▶ Records for the exercise:
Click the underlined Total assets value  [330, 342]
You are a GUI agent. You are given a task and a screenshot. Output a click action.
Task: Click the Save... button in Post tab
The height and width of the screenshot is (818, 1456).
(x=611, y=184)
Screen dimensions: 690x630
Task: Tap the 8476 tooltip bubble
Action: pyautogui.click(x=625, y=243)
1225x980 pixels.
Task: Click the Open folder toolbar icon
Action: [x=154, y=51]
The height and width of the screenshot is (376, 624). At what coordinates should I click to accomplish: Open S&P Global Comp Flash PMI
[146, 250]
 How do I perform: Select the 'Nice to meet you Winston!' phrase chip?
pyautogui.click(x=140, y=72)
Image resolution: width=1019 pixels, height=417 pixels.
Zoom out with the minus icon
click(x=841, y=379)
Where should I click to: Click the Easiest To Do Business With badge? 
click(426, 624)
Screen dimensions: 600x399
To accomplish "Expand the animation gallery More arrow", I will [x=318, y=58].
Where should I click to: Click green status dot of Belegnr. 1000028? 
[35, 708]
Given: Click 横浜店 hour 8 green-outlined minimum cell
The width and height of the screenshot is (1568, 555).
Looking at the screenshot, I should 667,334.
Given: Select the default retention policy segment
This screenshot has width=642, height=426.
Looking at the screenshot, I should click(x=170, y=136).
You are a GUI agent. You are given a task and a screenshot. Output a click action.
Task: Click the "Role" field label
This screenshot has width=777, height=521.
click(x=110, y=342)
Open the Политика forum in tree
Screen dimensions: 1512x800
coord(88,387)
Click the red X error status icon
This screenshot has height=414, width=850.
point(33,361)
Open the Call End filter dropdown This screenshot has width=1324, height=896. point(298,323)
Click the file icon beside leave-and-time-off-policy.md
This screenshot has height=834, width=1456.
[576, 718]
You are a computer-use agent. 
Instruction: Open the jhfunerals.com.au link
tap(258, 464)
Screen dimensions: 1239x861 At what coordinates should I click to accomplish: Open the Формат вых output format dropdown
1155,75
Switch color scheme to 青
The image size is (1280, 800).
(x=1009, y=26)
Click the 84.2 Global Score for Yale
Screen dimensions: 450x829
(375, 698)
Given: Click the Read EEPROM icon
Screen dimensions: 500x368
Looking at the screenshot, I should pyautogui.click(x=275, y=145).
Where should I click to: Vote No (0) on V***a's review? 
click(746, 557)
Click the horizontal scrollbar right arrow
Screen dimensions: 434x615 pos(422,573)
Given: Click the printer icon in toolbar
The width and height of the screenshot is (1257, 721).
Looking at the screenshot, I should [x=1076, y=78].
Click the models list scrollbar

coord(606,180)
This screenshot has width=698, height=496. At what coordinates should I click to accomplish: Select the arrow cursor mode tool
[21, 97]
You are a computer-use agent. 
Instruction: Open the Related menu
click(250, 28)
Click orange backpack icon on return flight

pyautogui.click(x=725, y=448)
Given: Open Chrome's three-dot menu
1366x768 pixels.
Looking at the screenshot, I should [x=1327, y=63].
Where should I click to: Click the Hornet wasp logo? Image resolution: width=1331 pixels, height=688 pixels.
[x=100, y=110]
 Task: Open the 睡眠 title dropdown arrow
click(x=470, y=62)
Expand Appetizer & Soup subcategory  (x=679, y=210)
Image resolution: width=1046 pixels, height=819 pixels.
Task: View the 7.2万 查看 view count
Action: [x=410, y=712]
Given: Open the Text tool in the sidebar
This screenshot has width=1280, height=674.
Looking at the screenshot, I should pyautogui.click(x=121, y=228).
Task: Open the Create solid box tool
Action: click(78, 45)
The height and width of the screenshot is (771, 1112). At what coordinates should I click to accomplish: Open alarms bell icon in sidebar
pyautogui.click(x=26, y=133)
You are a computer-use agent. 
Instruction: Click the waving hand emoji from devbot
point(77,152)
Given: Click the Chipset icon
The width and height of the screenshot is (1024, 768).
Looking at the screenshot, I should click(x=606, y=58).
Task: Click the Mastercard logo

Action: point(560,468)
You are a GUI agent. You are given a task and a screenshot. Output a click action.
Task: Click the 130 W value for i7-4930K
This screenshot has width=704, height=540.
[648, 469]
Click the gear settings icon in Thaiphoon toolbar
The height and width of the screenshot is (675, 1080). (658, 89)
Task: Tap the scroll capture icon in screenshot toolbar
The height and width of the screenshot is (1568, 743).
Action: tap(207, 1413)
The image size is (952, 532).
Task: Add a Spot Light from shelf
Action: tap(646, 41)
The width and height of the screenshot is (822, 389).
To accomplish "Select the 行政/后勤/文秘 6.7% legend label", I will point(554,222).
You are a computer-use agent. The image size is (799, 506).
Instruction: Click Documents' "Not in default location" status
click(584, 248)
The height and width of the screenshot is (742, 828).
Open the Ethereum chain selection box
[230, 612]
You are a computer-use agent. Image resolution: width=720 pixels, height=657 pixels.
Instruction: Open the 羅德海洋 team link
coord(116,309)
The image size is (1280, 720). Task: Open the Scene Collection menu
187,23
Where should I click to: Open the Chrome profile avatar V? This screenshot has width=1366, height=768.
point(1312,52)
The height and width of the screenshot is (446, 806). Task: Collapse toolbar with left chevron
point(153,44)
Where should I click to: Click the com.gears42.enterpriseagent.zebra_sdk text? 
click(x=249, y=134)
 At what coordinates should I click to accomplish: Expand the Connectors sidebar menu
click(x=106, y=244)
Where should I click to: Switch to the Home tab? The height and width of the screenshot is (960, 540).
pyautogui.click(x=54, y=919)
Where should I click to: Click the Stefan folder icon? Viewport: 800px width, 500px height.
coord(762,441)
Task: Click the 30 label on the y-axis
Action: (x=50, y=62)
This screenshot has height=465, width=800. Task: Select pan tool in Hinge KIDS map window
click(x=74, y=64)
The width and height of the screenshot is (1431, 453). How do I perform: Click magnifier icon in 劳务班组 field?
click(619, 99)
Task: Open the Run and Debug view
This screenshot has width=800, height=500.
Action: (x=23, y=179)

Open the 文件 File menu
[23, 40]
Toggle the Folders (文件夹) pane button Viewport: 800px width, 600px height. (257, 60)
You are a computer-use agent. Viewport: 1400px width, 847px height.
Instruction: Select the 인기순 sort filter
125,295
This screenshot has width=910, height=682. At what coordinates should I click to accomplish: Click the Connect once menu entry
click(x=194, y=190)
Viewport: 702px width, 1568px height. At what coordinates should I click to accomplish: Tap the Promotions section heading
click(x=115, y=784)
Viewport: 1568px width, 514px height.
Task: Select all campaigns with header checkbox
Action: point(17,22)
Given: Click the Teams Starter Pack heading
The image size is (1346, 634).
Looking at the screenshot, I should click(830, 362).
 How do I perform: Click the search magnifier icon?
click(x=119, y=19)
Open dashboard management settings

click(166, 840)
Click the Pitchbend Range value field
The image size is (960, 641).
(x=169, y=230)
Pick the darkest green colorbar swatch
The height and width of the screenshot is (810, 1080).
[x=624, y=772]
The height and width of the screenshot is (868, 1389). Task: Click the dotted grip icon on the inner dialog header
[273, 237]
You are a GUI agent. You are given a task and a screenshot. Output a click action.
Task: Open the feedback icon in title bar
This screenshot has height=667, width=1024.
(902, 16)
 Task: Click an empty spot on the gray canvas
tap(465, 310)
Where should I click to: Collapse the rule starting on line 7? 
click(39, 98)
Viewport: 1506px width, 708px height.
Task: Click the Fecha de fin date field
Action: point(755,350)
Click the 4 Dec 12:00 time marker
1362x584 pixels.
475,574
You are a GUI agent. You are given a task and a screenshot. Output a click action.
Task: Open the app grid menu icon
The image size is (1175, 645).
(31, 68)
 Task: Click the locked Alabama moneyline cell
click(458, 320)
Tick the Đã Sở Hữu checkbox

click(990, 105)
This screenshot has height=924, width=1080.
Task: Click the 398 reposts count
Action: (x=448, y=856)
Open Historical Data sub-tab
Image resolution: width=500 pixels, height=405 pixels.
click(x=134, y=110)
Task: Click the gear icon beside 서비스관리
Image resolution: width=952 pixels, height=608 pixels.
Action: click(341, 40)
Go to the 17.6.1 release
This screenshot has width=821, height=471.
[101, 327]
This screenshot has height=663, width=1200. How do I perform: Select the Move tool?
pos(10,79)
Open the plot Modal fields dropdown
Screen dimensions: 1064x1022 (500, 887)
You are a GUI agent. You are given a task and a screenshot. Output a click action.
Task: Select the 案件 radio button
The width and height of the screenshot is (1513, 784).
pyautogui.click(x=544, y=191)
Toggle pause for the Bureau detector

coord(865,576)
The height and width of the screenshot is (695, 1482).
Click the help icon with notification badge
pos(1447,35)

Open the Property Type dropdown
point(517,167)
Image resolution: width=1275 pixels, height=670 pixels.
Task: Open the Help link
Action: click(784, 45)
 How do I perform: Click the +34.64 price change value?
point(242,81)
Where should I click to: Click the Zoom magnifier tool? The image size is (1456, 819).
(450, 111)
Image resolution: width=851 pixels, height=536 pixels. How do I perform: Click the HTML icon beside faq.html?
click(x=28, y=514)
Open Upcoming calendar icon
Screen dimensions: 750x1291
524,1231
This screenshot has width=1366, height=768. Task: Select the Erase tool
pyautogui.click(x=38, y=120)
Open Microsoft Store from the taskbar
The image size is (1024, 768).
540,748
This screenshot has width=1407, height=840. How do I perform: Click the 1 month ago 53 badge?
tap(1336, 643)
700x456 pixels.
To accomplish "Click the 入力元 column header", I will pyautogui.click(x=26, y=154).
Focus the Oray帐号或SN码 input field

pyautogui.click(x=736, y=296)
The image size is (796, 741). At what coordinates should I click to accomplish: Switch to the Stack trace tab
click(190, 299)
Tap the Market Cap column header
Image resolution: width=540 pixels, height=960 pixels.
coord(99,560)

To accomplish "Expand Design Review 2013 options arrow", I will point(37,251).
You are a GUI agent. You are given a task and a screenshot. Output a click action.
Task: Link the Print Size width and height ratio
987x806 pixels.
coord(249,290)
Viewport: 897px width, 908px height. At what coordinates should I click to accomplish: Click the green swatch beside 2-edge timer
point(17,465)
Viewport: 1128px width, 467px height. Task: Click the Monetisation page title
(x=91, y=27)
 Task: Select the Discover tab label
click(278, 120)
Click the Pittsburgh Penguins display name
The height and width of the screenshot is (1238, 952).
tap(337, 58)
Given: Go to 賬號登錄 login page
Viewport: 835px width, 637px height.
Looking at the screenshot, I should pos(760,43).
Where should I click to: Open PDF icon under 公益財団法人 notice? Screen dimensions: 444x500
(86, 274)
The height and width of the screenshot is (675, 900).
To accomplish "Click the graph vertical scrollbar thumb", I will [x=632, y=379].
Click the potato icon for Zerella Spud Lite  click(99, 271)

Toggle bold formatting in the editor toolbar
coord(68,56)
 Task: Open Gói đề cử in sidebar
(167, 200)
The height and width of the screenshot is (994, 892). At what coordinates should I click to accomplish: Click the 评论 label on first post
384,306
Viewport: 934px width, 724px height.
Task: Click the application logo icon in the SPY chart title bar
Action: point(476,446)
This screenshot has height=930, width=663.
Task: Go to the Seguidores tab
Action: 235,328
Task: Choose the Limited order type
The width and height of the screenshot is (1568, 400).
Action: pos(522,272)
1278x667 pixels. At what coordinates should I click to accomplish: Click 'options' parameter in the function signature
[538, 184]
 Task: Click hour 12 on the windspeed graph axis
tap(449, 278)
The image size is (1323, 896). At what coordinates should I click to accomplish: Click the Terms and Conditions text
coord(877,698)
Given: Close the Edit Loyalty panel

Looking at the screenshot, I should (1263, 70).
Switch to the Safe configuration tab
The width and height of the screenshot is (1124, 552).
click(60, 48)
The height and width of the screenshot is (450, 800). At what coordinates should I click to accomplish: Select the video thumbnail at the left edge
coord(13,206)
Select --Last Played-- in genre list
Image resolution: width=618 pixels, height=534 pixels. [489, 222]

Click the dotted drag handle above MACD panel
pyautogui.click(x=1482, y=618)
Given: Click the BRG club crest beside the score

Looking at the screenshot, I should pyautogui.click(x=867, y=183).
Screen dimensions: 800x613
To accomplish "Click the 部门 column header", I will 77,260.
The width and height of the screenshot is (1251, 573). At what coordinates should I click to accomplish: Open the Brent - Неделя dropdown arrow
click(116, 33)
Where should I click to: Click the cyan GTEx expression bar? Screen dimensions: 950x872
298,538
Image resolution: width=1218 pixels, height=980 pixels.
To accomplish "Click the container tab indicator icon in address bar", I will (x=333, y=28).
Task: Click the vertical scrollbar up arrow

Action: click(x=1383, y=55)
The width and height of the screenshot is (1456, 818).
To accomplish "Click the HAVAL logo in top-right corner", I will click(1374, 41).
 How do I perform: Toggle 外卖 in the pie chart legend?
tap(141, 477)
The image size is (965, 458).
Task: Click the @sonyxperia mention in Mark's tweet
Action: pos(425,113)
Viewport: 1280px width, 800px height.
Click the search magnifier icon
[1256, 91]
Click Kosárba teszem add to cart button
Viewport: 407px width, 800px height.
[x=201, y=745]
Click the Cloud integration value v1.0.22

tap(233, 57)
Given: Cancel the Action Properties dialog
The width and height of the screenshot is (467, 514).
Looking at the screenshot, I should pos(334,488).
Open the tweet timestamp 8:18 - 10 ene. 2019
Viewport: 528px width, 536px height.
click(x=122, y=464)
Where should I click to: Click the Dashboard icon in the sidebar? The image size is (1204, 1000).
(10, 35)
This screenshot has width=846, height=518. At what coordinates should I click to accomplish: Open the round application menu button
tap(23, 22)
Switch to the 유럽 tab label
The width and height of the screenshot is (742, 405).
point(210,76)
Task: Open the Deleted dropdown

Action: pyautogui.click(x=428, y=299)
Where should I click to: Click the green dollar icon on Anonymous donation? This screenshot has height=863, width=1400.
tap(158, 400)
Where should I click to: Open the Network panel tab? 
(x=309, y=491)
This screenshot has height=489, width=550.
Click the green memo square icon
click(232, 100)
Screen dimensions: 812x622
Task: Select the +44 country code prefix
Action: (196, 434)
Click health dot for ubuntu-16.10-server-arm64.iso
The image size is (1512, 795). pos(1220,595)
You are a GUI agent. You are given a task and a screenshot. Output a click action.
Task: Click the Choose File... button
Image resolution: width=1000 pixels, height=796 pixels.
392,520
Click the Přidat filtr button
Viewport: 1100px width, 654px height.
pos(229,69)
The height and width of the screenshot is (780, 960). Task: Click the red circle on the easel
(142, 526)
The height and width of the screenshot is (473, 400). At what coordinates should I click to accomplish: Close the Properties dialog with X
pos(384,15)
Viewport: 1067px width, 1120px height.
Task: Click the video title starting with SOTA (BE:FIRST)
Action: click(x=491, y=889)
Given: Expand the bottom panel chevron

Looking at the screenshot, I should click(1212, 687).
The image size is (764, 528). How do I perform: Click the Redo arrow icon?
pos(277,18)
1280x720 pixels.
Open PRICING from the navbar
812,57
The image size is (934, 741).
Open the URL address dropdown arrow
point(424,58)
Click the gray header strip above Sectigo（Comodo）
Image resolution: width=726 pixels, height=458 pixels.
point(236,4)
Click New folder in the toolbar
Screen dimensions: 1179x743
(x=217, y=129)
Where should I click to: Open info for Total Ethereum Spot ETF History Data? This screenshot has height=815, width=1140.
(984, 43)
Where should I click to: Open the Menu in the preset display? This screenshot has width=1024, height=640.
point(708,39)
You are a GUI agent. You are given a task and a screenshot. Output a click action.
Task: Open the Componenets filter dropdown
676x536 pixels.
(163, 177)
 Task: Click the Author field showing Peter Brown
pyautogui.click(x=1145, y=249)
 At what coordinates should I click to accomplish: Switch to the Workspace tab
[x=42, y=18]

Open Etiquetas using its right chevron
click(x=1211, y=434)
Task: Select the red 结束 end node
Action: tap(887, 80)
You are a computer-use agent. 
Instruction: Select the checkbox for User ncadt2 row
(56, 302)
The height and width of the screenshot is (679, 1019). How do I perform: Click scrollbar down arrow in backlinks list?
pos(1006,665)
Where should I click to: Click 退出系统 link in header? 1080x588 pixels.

▶ Your goal: From the very first line of the data through the line with "Image resolution: width=1019" in it, please reproduce each line exactly and output nothing more.

▶ Reply:
Click the underlined Total assets value  [330, 342]
You are a GUI agent. You are given a task and a screenshot. Output a click action.
Task: Click the Save... button in Post tab
The height and width of the screenshot is (818, 1456).
(x=611, y=184)
Screen dimensions: 690x630
Task: Tap the 8476 tooltip bubble
Action: pyautogui.click(x=625, y=243)
1225x980 pixels.
Task: Click the Open folder toolbar icon
Action: [x=154, y=51]
The height and width of the screenshot is (376, 624). At what coordinates should I click to accomplish: Open S&P Global Comp Flash PMI
[146, 250]
 How do I perform: Select the 'Nice to meet you Winston!' phrase chip?
pyautogui.click(x=140, y=72)
Image resolution: width=1019 pixels, height=417 pixels.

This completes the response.